I was also pleased to see that Miller is a fellow Buckeye, having emigrated from Dayton shortly before I moved to the East Coast myself. He might even be a cousin – I have Millers on my father’s side of the family! In any case, I hope he plans a sequel.
He has a blog: http://daytoninmanhattan.blogspot.com/
I am already subscribed. I hope you too.
The Fascinating and Complete Story of Esther Crain New York’s Golden Age is packed with information presented in lively and graceful prose. The first paragraph gives a brilliant overview of a city on the move:
In 1866, New York’s population of just over 800,000 was concentrated below 23rd Street. Residents rode the cobbled roads in horse-drawn carriages and lit their homes with candles and gas lamps. The tallest structure in what could barely be called a skyline was the 281-foot spire of Trinity Church on lower Broadway. For entertainment, New Yorkers paid twenty-five cents to gaze at the sights of the Barnum Museum near City Hall, or they attended one of the Theater District musicals on Broadway near Union. Square. Reaching the new Central Park from downtown required a long horse-drawn carriage ride on bumpy Fifth Avenue past open fields; crossing the East River to the city of Brooklyn meant boarding a ferry. In 1900, the City of the Empire had become the Imperial City. New arrivals poured in from all over the world and helped bring the population to 3.4 million. Wealth generated by Wall Street and industrial labor fueled a housing boom of opulent Fifth Avenue mansions, gabled-roof apartments and rows of shabby apartment buildings. Electric streetlights bathed the nighttime sidewalks in a brilliant glow, especially along the new downtown theater district as you approach 42nd Street. Steel-framed office towers rose twenty stories and hugged the skies. Along the metropolis were elevated railway tracks, paved avenues, and a graceful bridge surrounded by steel cables. Trains and cable cars transported the growing middle class from the new downtown residential enclaves of Harlem and Brooklyn to their jobs downtown and Sunday outings to Coney Island. At the dawn of the 20th century, New York was teeming with beauty, power and possibility.
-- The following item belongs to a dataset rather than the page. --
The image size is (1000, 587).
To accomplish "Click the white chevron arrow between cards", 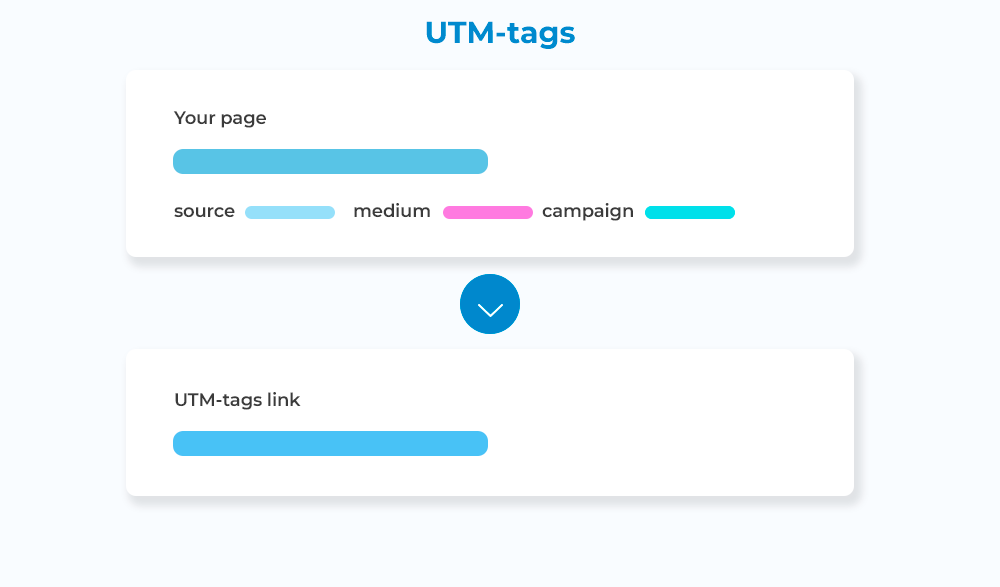I will coord(490,310).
His mastery of his subject is evident from his wide range of sources. In the first chapter, we find quotes from Walt Whitman and George Templeton Strong, as well as a young soldier asking his mother to send more cake to the battlefield. There are also excerpts from New York Timesthe New York Herald, and The Brooklyn Eagle. We get a glimpse of the three Booth brothers on stage together a few years before John Wilkes’ terrible act. She brings the project’s riots to life in all their horror and tragedy. Each chapter is accompanied by color illustrations to accompany the text, in the form of period photographs and paintings.